→ **DATA SECTION**
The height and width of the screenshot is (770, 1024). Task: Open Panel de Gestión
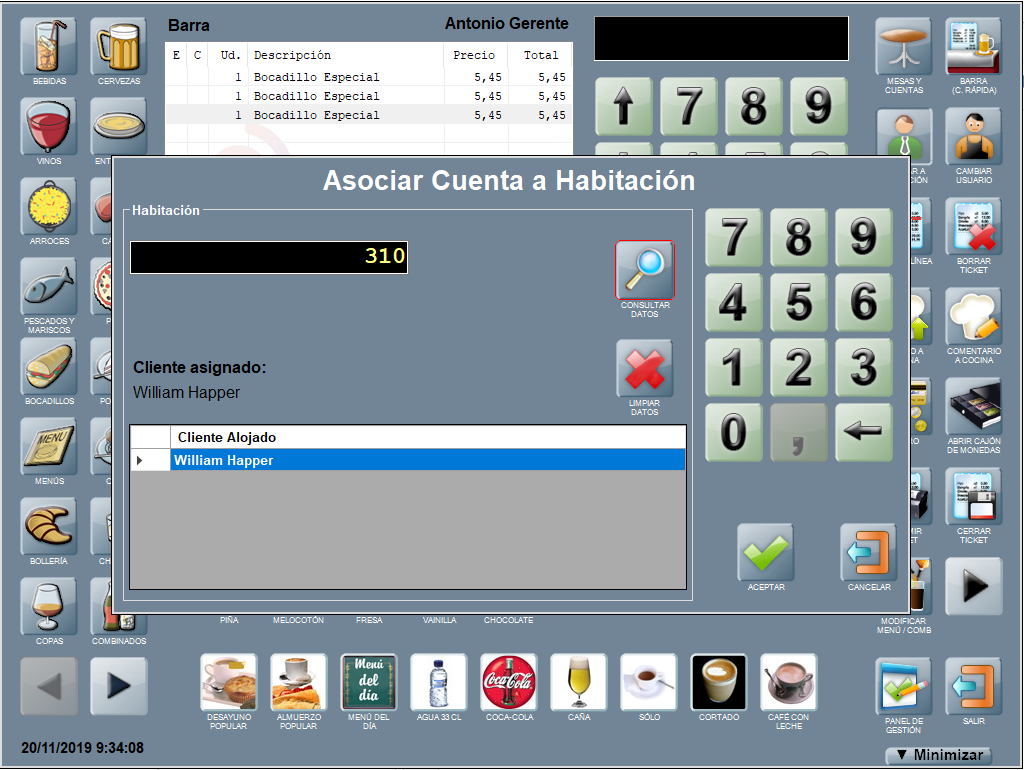[903, 686]
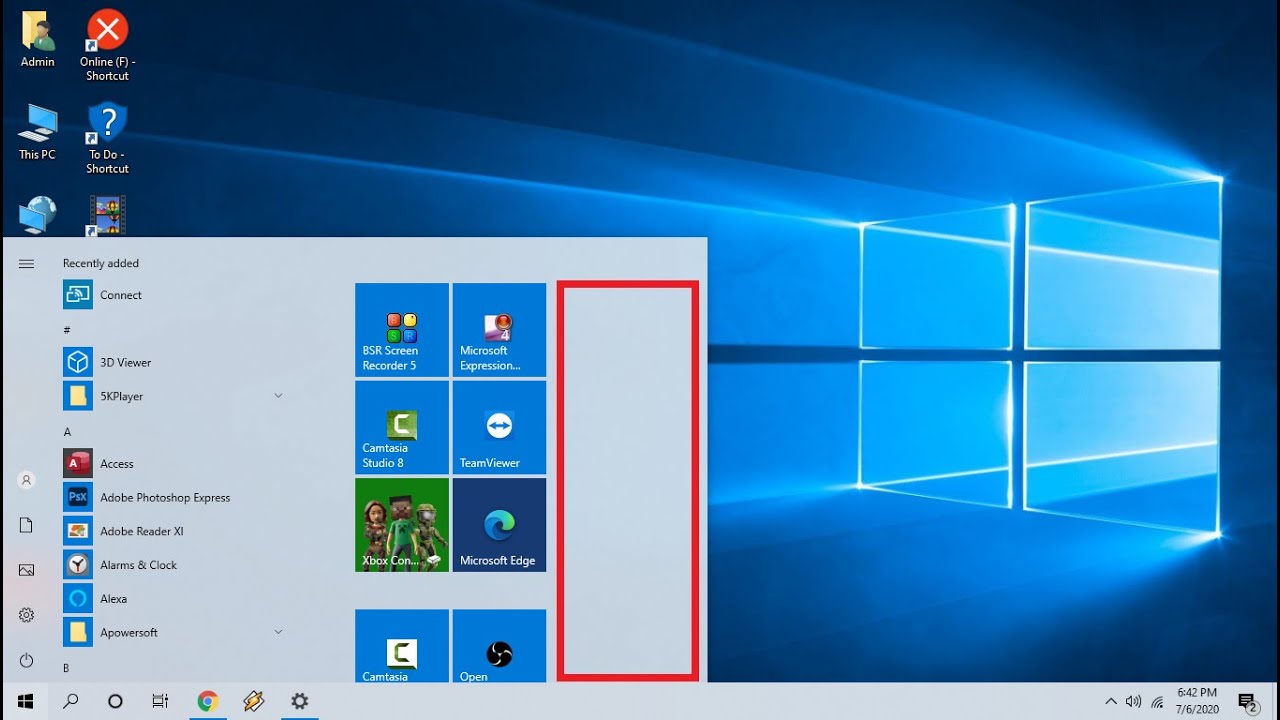Open the Xbox Console Companion tile
The width and height of the screenshot is (1280, 720).
pos(402,525)
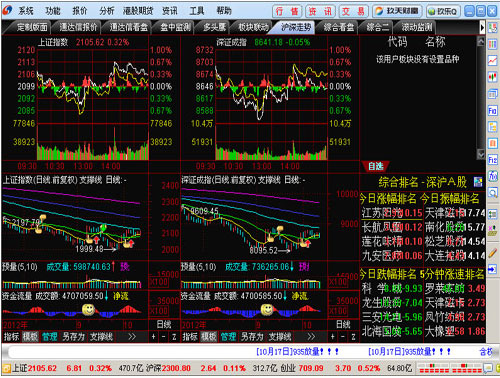Expand more options with >> under left chart
The width and height of the screenshot is (500, 378).
[x=132, y=337]
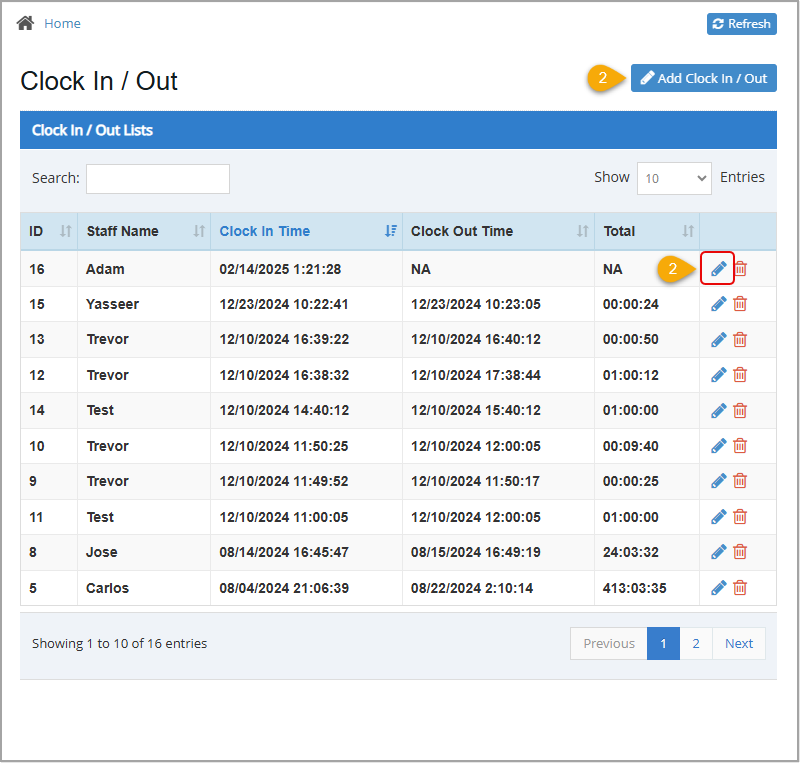
Task: Edit Trevor's 16:38:32 record
Action: 718,374
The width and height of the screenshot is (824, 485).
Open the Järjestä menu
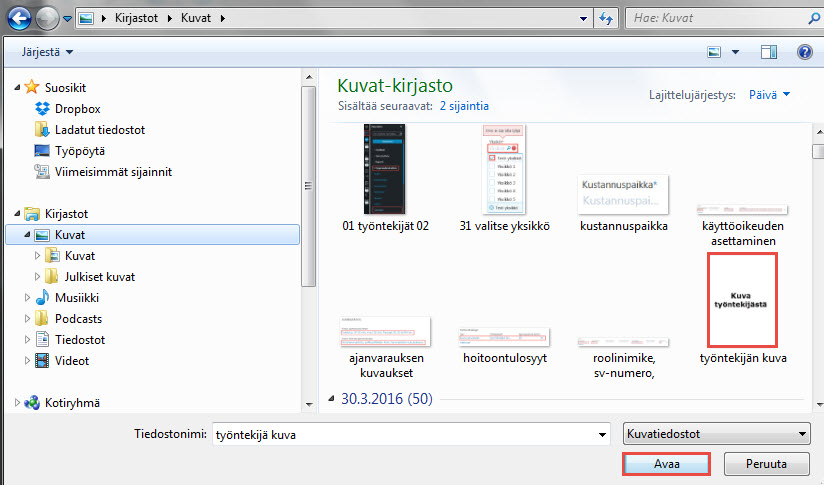pos(47,52)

→ **WHAT THIS TASK INVOLVES**
Your answer must contain the full data, repeated exactly, without pictures.

→ **SOLUTION FOR THIS EXERCISE**
The height and width of the screenshot is (770, 1024). Task: Open Panel de Gestión
[903, 686]
Open the Xbox Console Companion tile
The width and height of the screenshot is (1280, 720).
pos(402,525)
Expand more options with >> under left chart
The width and height of the screenshot is (500, 378).
[x=132, y=337]
Task: Edit Trevor's 16:38:32 record
Action: 718,374
The width and height of the screenshot is (824, 485).
Open the Järjestä menu
pos(47,52)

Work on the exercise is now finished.